§ **WHAT THE TASK ASKS**:
Each record is to be written out exactly as it appears.

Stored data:
== == ==
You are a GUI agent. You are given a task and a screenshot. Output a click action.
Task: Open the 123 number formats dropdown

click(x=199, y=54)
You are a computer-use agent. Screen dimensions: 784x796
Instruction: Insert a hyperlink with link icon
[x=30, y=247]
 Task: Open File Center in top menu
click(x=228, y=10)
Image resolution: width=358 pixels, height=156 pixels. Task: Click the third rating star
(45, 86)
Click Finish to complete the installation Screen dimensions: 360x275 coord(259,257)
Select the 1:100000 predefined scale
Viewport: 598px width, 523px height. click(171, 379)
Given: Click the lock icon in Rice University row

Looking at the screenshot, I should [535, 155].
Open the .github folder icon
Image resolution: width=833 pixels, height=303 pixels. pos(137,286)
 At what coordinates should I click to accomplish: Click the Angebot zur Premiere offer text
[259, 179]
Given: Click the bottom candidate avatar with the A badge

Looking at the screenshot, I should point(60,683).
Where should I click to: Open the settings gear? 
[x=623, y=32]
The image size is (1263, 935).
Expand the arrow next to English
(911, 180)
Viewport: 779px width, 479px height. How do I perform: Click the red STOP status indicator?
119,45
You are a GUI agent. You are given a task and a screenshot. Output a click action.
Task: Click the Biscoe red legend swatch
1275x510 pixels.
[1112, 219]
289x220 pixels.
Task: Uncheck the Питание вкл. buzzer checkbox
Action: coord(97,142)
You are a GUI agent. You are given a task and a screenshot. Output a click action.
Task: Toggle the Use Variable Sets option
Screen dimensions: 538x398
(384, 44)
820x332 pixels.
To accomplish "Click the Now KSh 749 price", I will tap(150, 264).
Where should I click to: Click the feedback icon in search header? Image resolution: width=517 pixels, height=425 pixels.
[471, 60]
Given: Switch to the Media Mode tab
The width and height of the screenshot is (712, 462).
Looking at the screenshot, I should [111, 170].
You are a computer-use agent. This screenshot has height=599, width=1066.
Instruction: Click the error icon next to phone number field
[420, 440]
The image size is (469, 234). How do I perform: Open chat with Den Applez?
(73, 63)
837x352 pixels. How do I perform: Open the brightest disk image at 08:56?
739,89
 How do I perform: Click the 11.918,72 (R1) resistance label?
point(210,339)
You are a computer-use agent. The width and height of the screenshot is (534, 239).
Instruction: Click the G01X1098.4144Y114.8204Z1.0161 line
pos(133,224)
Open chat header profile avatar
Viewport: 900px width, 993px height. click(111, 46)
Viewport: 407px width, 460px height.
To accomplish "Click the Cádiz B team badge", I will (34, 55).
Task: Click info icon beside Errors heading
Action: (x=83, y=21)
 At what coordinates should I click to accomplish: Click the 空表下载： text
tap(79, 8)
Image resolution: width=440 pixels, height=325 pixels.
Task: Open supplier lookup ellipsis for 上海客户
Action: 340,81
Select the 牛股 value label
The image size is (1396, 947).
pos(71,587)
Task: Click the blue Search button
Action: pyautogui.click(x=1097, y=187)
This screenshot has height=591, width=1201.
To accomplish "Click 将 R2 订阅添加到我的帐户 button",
== == ==
§ **RESPONSE BELOW**:
You are a GUI agent. You are given a task and a screenshot. Output a click action.
Task: Open the 123 number formats dropdown

click(x=199, y=54)
You are a computer-use agent. Screen dimensions: 784x796
Instruction: Insert a hyperlink with link icon
[x=30, y=247]
 Task: Open File Center in top menu
click(x=228, y=10)
Image resolution: width=358 pixels, height=156 pixels. Task: Click the third rating star
(45, 86)
Click Finish to complete the installation Screen dimensions: 360x275 coord(259,257)
Select the 1:100000 predefined scale
Viewport: 598px width, 523px height. click(171, 379)
Given: Click the lock icon in Rice University row

Looking at the screenshot, I should [535, 155].
Open the .github folder icon
Image resolution: width=833 pixels, height=303 pixels. pos(137,286)
 At what coordinates should I click to accomplish: Click the Angebot zur Premiere offer text
[259, 179]
Given: Click the bottom candidate avatar with the A badge

Looking at the screenshot, I should point(60,683).
Where should I click to: Open the settings gear? 
[x=623, y=32]
The image size is (1263, 935).
Expand the arrow next to English
(911, 180)
Viewport: 779px width, 479px height. How do I perform: Click the red STOP status indicator?
119,45
You are a GUI agent. You are given a task and a screenshot. Output a click action.
Task: Click the Biscoe red legend swatch
1275x510 pixels.
[1112, 219]
289x220 pixels.
Task: Uncheck the Питание вкл. buzzer checkbox
Action: coord(97,142)
You are a GUI agent. You are given a task and a screenshot. Output a click action.
Task: Toggle the Use Variable Sets option
Screen dimensions: 538x398
(384, 44)
820x332 pixels.
To accomplish "Click the Now KSh 749 price", I will tap(150, 264).
Where should I click to: Click the feedback icon in search header? Image resolution: width=517 pixels, height=425 pixels.
[471, 60]
Given: Switch to the Media Mode tab
The width and height of the screenshot is (712, 462).
Looking at the screenshot, I should [111, 170].
You are a computer-use agent. This screenshot has height=599, width=1066.
Instruction: Click the error icon next to phone number field
[420, 440]
The image size is (469, 234). How do I perform: Open chat with Den Applez?
(73, 63)
837x352 pixels. How do I perform: Open the brightest disk image at 08:56?
739,89
 How do I perform: Click the 11.918,72 (R1) resistance label?
point(210,339)
You are a computer-use agent. The width and height of the screenshot is (534, 239).
Instruction: Click the G01X1098.4144Y114.8204Z1.0161 line
pos(133,224)
Open chat header profile avatar
Viewport: 900px width, 993px height. click(111, 46)
Viewport: 407px width, 460px height.
To accomplish "Click the Cádiz B team badge", I will (34, 55).
Task: Click info icon beside Errors heading
Action: (x=83, y=21)
 At what coordinates should I click to accomplish: Click the 空表下载： text
tap(79, 8)
Image resolution: width=440 pixels, height=325 pixels.
Task: Open supplier lookup ellipsis for 上海客户
Action: 340,81
Select the 牛股 value label
The image size is (1396, 947).
pos(71,587)
Task: Click the blue Search button
Action: pyautogui.click(x=1097, y=187)
This screenshot has height=591, width=1201.
To accomplish "Click 将 R2 订阅添加到我的帐户 button",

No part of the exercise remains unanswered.